Bu dünyada insanın en kutsal görevi;
para babası kompradorlarla kıyasıya kavga etmek ve onların mütemadiyen can
alan, kandan beslenen, emeği hiç eden sömürü ve soygun düzenlerini başlarına
geçirmektir. Bizler kalıcı bir suskuya kendimizi mahkûm ettikçe, bunların
yüzlerine bunlardan tiksindiğimiz halde güldükçe, bunların tefessüh etmiş
düzenlerine sabrettikçe, bunlar bizi köle gibi kullanmaya devam edeceklerdir. Bizler
merhamet etsek onlara, onlar bize merhamet etmeyeceklerdir. Ya yola
geleceklerdir ya da bizler onları yola getirmek zorundayız. Bizler bunlara,
kendilerinin köleleri olmadığımızı ve hiçbir zamanda köle olmayacağımızı tüm
nefesimizle haykırmalıyız. Bu uğurda ne yapılabilirse onu yapmaktır insanın
kutsal görevi ama tek bir canlıya bile zarar vermeden. İstesekte istemesekte,
bilsekte bilmesekte maalesef komprador pezevenklerin gizli ya da açık bir
egemenlikleri vardır insanlık üzerinde. Hayatı baştan sona onlar kontrol
etmektedirler. İnsanlığın kaderini onlar tayin etmektedirler. Politikacılar,
şeyhler, âlim geçinenler, aydınımsılar bunların hizmetkârlarıdır. Kabul etseler
de etmeseler de böyledir bu.
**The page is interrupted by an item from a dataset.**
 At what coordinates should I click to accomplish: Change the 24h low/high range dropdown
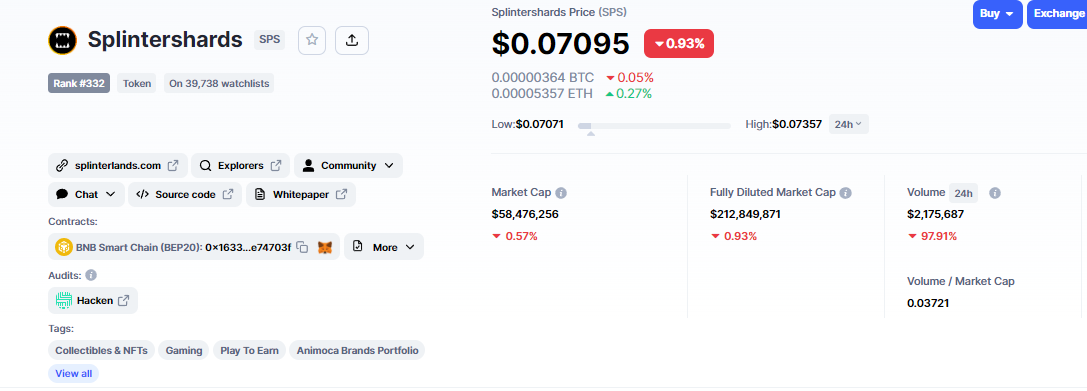pos(849,125)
Her şey bu yüzden sürgit bir yanlışın pençesinde
kıvranmaktadır. İnsanlığın aleyhine işlemektedir tüm mekanizmalar ve çarklar
bunların lehine dönmektedir her yerde. Kimisi kutsallarla, kimisi dünyevi
yasalarla, kimisi kof bilgisiyle bunların sömürü ve soygun düzenlerine payandalık
yapmaktadır. Yoksa bu düzen asla payidar olmazdı, olamazdı, çendan bu kadar acımasızlığına
ve vahşetine rağmen varlığını sürdürmekte zorlanırdı ama tam tersi oldu,
sürdür, sürdükçe sürdürdü varlığını ve zulmünü, sürdürdükçe süründürdü
insanlığı. Tüm tarafları kontrol edenler ne hazindir ki bunların değirmenlerine
su taşımaktadırlar. Bunların değirmenlerine su taşıyanların kovalarını
doldurmak zorunda değiliz. Bizim görevimiz; münhasıran adaletin ve insan
onuruna yaraşır yaşamın ikame edilmesidir. İnsanlık onurun yoksa ve ona layık
bir şeyi hak etmiyorum diyorsan orası başka. Elbette su taşıyıcıları paylarını
fazlasıyla almaktadırlar. Ama böyle bir şeyi tolere edebilmek kabil-i mümkün
değildir ve tolere edilmemelidir de. Tüm insanlık, hiçbir ayrıcı özelliklerine
aldırış etmeden ve ayrı düşüren tüm yönlerini pasifize ederek, geri plana
atarak münhasıran adalet ve onur kavasında birleşmek zorundadırlar. Kof laflara
inanmayın, tarihin tekerlerini döndüren ve halkları güldüren; kof laflar değil,
anlamlı ve sahici eylemlerdir.
ÇÜRÜYÜŞ...14...
Özgür DENİZ - 08.01.2020
Tarih: 08.01.2020
Okunma: 431
YORUMLAR
Yorumunuzu ekleyin.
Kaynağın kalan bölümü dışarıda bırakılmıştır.